Morpheus raised a brow, unimpressed. "About?"
The man's jaw clenched. "Don't play games with me." He jabbed his wand forward, pressing the tip against Morpheus' chest, right over the Stone of Dreams, still faintly glowing beneath his shirt. "What the hell were those things? What was that—" he gestured to the battlefield, to the fading traces of 'divine' energy still clinging to the air. "What do you know?"
Morpheus met his glare with absolute indifference. "A lot of things. You'll have to be more specific."
The ICW officer let out a slow breath, visibly restraining himself from lashing out. "This isn't over."
"No, it's not." Morpheus tilted his head, his smirk faint, but knowing. "And that's the problem, isn't it?"

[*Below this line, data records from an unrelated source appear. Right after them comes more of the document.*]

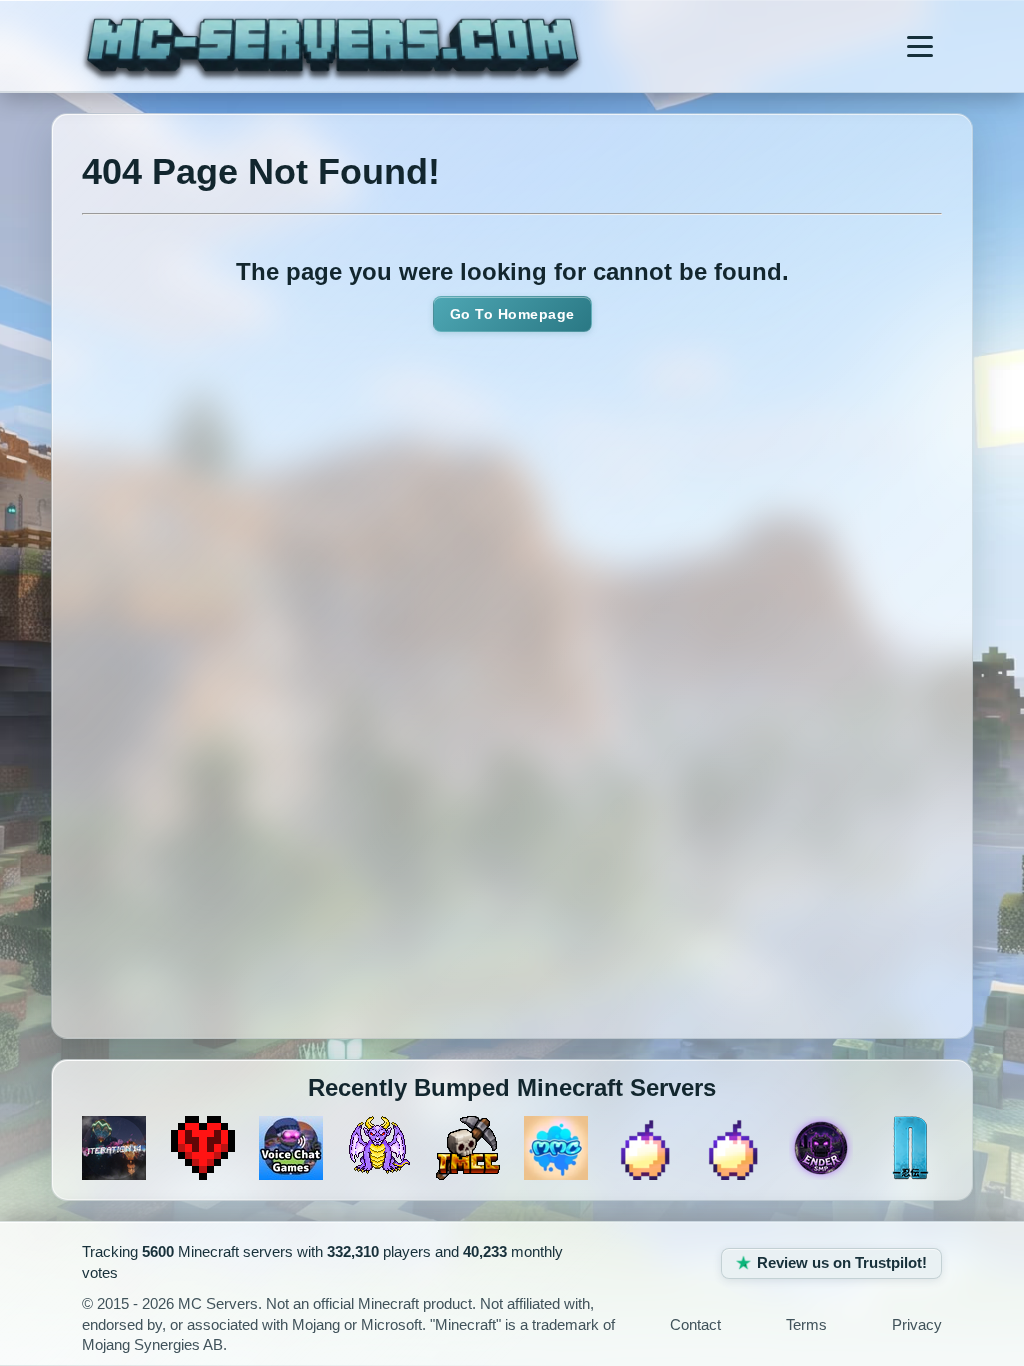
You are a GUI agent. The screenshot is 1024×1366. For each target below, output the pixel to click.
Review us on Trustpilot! (842, 1263)
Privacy (917, 1325)
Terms (806, 1325)
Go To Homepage (512, 314)
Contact (695, 1325)
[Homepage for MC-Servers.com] (332, 46)
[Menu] (920, 46)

The realization settled over them all like a cold weight. This battle wasn't the end—it was only the beginning. The creatures, the forces behind this attack, would return. They weren't after conquest. They were after this pyramid.
"This place," the officer muttered, looking back at the ancient structure. "It's one of those damned anchors, they told me but I didn't believe it. This cannot be real." he groaned into his hand
So tired. So confused.
Morpheus nodded. "And unless you want to go through this again, you're going to have to do more than throw bodies at it."
The officer's grip on his wand tightened. He clearly didn't like being told what to do, especially by someone like Morpheus. But he wasn't an idiot.
"…We reinforce the defenses."
"A good start," Morpheus mused.
The officer's eyes narrowed. "This isn't a partnership."
Morpheus smiled. "Of course not."
They stared at each other, tension thick in the air, but the unspoken agreement had been made. The ICW would fortify the pyramid. They wouldn't trust Morpheus, but they wouldn't ignore him either.
The war wasn't over.
It was just waiting for its next battle.